Top of SOURCE RECORDS

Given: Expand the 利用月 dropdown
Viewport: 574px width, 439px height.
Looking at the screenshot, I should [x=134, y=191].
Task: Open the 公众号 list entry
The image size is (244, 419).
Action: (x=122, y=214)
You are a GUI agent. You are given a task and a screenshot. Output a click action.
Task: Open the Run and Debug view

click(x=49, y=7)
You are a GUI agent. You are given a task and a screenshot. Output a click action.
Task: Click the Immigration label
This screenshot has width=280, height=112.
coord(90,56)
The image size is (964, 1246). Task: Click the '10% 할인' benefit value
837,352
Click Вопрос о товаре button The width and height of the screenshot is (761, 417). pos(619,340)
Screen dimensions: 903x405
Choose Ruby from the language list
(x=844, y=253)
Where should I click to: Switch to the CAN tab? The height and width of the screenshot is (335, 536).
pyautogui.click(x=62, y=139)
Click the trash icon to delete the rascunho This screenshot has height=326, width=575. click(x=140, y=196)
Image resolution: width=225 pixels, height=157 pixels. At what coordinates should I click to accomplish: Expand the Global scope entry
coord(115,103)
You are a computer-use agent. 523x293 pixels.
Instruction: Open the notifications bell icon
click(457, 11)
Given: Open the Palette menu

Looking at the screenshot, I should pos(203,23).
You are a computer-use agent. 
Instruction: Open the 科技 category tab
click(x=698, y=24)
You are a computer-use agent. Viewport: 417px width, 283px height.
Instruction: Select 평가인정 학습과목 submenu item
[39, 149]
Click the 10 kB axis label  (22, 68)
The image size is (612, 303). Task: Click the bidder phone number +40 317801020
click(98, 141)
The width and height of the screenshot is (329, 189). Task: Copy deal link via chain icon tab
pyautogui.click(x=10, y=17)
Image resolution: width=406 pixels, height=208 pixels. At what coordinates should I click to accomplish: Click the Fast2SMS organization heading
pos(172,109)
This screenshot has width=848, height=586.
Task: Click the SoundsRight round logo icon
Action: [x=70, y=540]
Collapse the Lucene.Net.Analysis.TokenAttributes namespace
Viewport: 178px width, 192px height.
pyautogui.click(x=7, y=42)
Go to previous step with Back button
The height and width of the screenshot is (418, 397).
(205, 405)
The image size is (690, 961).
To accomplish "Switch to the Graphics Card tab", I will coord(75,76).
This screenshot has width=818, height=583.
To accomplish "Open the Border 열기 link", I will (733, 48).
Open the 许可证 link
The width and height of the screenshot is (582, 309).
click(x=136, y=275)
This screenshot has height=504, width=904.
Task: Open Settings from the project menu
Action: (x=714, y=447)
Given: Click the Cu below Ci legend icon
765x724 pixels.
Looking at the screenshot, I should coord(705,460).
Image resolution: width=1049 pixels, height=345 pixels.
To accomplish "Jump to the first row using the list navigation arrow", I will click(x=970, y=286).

Bottom of SOURCE RECORDS

▶ **BRIEF**:
The records need to be copied exactly, with no line left out.

▶ **OUTPUT FOR THIS TASK**:
Given: Expand the 利用月 dropdown
Viewport: 574px width, 439px height.
Looking at the screenshot, I should [x=134, y=191].
Task: Open the 公众号 list entry
The image size is (244, 419).
Action: (x=122, y=214)
You are a GUI agent. You are given a task and a screenshot. Output a click action.
Task: Open the Run and Debug view

click(x=49, y=7)
You are a GUI agent. You are given a task and a screenshot. Output a click action.
Task: Click the Immigration label
This screenshot has width=280, height=112.
coord(90,56)
The image size is (964, 1246). Task: Click the '10% 할인' benefit value
837,352
Click Вопрос о товаре button The width and height of the screenshot is (761, 417). pos(619,340)
Screen dimensions: 903x405
Choose Ruby from the language list
(x=844, y=253)
Where should I click to: Switch to the CAN tab? The height and width of the screenshot is (335, 536).
pyautogui.click(x=62, y=139)
Click the trash icon to delete the rascunho This screenshot has height=326, width=575. click(x=140, y=196)
Image resolution: width=225 pixels, height=157 pixels. At what coordinates should I click to accomplish: Expand the Global scope entry
coord(115,103)
You are a computer-use agent. 523x293 pixels.
Instruction: Open the notifications bell icon
click(457, 11)
Given: Open the Palette menu

Looking at the screenshot, I should pos(203,23).
You are a computer-use agent. 
Instruction: Open the 科技 category tab
click(x=698, y=24)
You are a computer-use agent. Viewport: 417px width, 283px height.
Instruction: Select 평가인정 학습과목 submenu item
[39, 149]
Click the 10 kB axis label  (22, 68)
The image size is (612, 303). Task: Click the bidder phone number +40 317801020
click(98, 141)
The width and height of the screenshot is (329, 189). Task: Copy deal link via chain icon tab
pyautogui.click(x=10, y=17)
Image resolution: width=406 pixels, height=208 pixels. At what coordinates should I click to accomplish: Click the Fast2SMS organization heading
pos(172,109)
This screenshot has width=848, height=586.
Task: Click the SoundsRight round logo icon
Action: [x=70, y=540]
Collapse the Lucene.Net.Analysis.TokenAttributes namespace
Viewport: 178px width, 192px height.
pyautogui.click(x=7, y=42)
Go to previous step with Back button
The height and width of the screenshot is (418, 397).
(205, 405)
The image size is (690, 961).
To accomplish "Switch to the Graphics Card tab", I will coord(75,76).
This screenshot has width=818, height=583.
To accomplish "Open the Border 열기 link", I will (733, 48).
Open the 许可证 link
The width and height of the screenshot is (582, 309).
click(x=136, y=275)
This screenshot has height=504, width=904.
Task: Open Settings from the project menu
Action: (x=714, y=447)
Given: Click the Cu below Ci legend icon
765x724 pixels.
Looking at the screenshot, I should coord(705,460).
Image resolution: width=1049 pixels, height=345 pixels.
To accomplish "Jump to the first row using the list navigation arrow", I will click(x=970, y=286).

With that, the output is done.